February 2nd, 2012

The Church of England’s decisions about women bishops are likely to have a major impact on its mission as well as its ministry, says Savi Hensman. If the church appears to be reluctant to accept and fully use women’s gifts, attempts to attract and involve more people across a wide age-range may be undermined.

The Church of England’s decisions about women bishops are likely to have a major impact on its mission as well as its ministry. If the church appears to be reluctant to accept and fully use women’s gifts, attempts to attract and involve more people across a wide age-range may be undermined.

Research findings: cause for concern

Findings from the 28th British Social Attitudes survey were published in December 2011. It showed a serious decline in religious belief and practice in recent decades. 31per cent in 1983 did not belong to a religion, compared to 50 per cent now (64 per cent of those aged 18-24).

There are various reasons for this. But evidence suggests that the widespread perception that Christianity treats women as inferior is one of the factors.

For instance in 2008, Women and Religion in the West: Challenging Secularization, edited by social scientist Kristin Aune of the University of Derby and two others, was published by Ashgate. This revealed that, in England, Christian churches had lost over a million women worshippers since 1989, in part because of their perceived attitudes.

“Because of its focus on female empowerment, young women are attracted by Wicca, popularised by the TV series Buffy the Vampire Slayer,” Dr Aune observed. “Young women tend to express egalitarian values and dislike the traditionalism and hierarchies they imagine are integral to the church.”

In contrast, there is evidence valuing women’s gifts has a positive effect on mission. For instance, a 2010 University of Warwick paper, ‘Statistics for evidence-based policy in the Church of England: Predicting diocesan performance’, by Leslie J Francis and colleagues, examined the factors linked to differences in diocesan performance during the Decade of Evangelism, from 1991-2000. In dioceses with a higher proportion of women clergy, the Church of England tended to enjoy more growth or slower decline.

Taking into account the fall in church membership and involvement, and even nominal Christianity, such findings deserve serious consideration.

The debate over women bishops

There is wide public support for allowing women to be bishops in the Church of England. A YouGov online survey in July 2010 of Britons aged 18 or over found that 63 per cent were in favour and only 10 per cent against, while the remaining 27 per cent expressed no opinion. By the end of 2011, after dioceses had discussed the issue, it had become apparent that there was overwhelming support among churchgoers too.
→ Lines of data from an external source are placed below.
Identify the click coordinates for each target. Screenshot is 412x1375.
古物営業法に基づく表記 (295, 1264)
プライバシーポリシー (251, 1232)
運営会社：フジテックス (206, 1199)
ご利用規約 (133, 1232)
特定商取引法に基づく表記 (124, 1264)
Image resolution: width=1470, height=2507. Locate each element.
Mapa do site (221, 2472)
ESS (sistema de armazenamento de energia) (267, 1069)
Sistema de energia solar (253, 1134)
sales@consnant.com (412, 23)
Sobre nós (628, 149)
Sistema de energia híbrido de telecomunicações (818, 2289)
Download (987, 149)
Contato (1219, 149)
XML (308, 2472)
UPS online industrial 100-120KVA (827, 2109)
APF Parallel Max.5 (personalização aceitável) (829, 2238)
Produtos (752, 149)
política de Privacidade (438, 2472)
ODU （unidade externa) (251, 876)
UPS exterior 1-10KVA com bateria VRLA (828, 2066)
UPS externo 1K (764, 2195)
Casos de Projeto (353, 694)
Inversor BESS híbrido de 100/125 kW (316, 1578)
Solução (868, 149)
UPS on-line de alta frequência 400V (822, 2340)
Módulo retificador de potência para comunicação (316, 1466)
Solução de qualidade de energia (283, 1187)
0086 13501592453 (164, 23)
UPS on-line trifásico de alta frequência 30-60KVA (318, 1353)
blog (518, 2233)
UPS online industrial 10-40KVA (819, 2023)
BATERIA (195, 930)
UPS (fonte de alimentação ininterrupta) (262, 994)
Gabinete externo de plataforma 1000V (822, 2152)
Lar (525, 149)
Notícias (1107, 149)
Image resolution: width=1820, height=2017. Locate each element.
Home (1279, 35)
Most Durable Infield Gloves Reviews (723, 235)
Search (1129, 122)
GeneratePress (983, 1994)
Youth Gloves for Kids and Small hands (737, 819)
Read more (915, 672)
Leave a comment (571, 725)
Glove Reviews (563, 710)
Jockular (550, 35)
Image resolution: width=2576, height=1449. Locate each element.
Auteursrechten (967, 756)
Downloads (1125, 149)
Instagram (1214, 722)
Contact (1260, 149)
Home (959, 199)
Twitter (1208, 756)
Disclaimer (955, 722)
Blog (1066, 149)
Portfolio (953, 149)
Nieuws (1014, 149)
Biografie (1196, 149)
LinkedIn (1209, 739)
Moving forward on this matter would greatly assist the church in mission and ministry in England today. The decision on whether women should be eligible to be bishops in the Church of England (or senior clergy or elders in other churches) does not simply affect potential candidates, but has far wider implications.

The role of bishops is not merely administrative: they are there to nurture and support other clergy in their calling and, most importantly, to enable the priesthood of all believers, in all their diversity, so that the whole people of God in each locality can witness in word and deed to the good news of Christ.

The exclusion of any section of the Christian community from being even considered as bishops can have a demoralising effect on those who, at parish level, are seeking to live out their faith within an often sceptical society, and to help to build God’s realm of justice and peace in an deeply unequal and sometimes harsh world.

There has been growing recognition that both men and women are made in God’s image and that, in Christ, barriers are broken down: in the words of Paul’s letter to the Galatians, “There is neither Jew nor Greek, there is neither slave nor free, there is no male and female, for you are all one in Christ Jesus.”

Yet the church has often failed to communicate this effectively to the wider world, in part because this is not fully reflected in its own life. Some churches seem unsure how to respond when the Holy Spirit calls and empowers women.

There is an understandable wish in church circles to accommodate the small minority of churchgoers who still do not accept women’s ordained ministry, and proposals have allowed generous provision to enable them to be ministered to by solely male clergy, including the delegation of pastoral functions to male bishops.

Some are uneasy with this but have accepted it because of the desire to move forward together. However there is a risk that concessions could be extended so far that the role of women bishops was seriously undermined, and ordination of women to the episcopate might become unworkable. This would be a tragedy, not only for the Church of England but also for Christian witness nationally.

However, a positive decision by the Church of England to open up all orders of ministry to women as well as men could promote mission, especially if used as an opportunity to share the theological reasoning behind the move. For, now as much as two thousand years ago, Christians believe that the living Christ continues to invite men and women, people of different ages, ethnicities, cultures and backgrounds, to follow, be transformed, join in changing the world and become inheritors of eternal life.